BEGIN SUPPLIED DATA

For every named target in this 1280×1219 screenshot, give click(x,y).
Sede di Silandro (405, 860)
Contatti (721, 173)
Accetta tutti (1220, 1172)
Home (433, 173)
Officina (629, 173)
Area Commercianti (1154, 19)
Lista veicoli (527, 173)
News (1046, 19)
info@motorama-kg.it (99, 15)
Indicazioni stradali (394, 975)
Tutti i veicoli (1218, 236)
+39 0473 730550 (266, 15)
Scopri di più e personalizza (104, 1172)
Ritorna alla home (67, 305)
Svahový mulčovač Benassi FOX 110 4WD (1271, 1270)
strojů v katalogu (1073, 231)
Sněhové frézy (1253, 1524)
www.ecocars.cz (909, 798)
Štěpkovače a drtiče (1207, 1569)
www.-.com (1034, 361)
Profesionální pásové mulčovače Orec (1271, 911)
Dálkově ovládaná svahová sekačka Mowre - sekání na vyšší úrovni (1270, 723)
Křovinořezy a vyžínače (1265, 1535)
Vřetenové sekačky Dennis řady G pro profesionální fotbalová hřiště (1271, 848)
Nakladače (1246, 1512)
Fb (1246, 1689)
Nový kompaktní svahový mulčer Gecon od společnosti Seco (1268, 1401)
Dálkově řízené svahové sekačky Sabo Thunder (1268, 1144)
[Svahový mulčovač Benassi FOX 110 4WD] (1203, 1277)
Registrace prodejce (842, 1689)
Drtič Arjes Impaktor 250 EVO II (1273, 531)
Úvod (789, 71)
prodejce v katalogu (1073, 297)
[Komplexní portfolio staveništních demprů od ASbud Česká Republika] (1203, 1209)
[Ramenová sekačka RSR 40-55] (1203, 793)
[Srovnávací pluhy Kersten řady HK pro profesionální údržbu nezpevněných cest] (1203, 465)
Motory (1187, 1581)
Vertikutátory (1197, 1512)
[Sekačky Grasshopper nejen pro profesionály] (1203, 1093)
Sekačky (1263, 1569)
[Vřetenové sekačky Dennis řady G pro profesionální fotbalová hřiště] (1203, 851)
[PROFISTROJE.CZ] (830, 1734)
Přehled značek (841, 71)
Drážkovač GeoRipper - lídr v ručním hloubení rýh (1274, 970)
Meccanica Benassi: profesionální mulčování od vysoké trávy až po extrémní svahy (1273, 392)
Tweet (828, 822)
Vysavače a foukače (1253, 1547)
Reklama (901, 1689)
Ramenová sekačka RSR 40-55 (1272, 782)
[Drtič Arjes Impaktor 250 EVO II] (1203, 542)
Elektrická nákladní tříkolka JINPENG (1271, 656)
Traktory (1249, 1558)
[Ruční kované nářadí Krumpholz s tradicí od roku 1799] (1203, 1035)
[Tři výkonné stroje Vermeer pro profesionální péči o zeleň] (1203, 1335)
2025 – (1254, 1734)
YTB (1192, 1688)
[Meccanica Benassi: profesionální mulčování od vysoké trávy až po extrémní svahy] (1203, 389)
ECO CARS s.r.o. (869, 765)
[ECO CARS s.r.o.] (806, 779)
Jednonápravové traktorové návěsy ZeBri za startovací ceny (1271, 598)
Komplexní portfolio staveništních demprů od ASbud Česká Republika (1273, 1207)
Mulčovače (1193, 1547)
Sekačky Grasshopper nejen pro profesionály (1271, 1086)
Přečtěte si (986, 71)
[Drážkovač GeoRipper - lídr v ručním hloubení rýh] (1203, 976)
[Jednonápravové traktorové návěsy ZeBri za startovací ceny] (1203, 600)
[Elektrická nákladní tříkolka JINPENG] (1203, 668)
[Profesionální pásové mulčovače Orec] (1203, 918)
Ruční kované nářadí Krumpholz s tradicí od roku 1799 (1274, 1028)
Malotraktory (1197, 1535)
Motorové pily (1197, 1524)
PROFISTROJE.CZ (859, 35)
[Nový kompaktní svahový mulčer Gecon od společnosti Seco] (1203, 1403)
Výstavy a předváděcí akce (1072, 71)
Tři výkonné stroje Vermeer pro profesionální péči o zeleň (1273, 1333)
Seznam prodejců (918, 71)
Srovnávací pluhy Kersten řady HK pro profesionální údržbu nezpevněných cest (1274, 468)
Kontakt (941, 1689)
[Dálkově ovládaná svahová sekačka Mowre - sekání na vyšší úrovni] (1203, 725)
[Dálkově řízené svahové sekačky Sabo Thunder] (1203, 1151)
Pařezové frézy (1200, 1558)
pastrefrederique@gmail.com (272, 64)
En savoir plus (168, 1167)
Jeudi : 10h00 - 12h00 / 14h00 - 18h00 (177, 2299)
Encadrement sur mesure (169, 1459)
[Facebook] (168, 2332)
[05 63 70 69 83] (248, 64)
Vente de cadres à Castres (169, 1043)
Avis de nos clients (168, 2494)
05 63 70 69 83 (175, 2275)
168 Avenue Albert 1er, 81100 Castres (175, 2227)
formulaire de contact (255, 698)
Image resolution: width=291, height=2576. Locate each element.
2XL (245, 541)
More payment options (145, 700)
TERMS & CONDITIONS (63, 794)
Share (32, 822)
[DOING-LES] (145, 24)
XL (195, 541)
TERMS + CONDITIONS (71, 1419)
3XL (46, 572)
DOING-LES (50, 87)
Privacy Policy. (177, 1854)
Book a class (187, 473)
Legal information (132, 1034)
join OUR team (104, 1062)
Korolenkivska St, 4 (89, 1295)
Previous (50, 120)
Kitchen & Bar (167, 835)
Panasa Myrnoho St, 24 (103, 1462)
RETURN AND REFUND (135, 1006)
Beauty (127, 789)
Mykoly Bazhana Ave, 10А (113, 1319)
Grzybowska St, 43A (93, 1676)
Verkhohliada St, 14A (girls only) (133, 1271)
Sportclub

END SUPPLIED DATA

> [WORK INSTRUCTION]: Return, from the material above, each line holding the string "CONDITIONS".

> [RESPONSE TO THIS EXERCISE]:
TERMS & CONDITIONS (63, 794)
TERMS + CONDITIONS (71, 1419)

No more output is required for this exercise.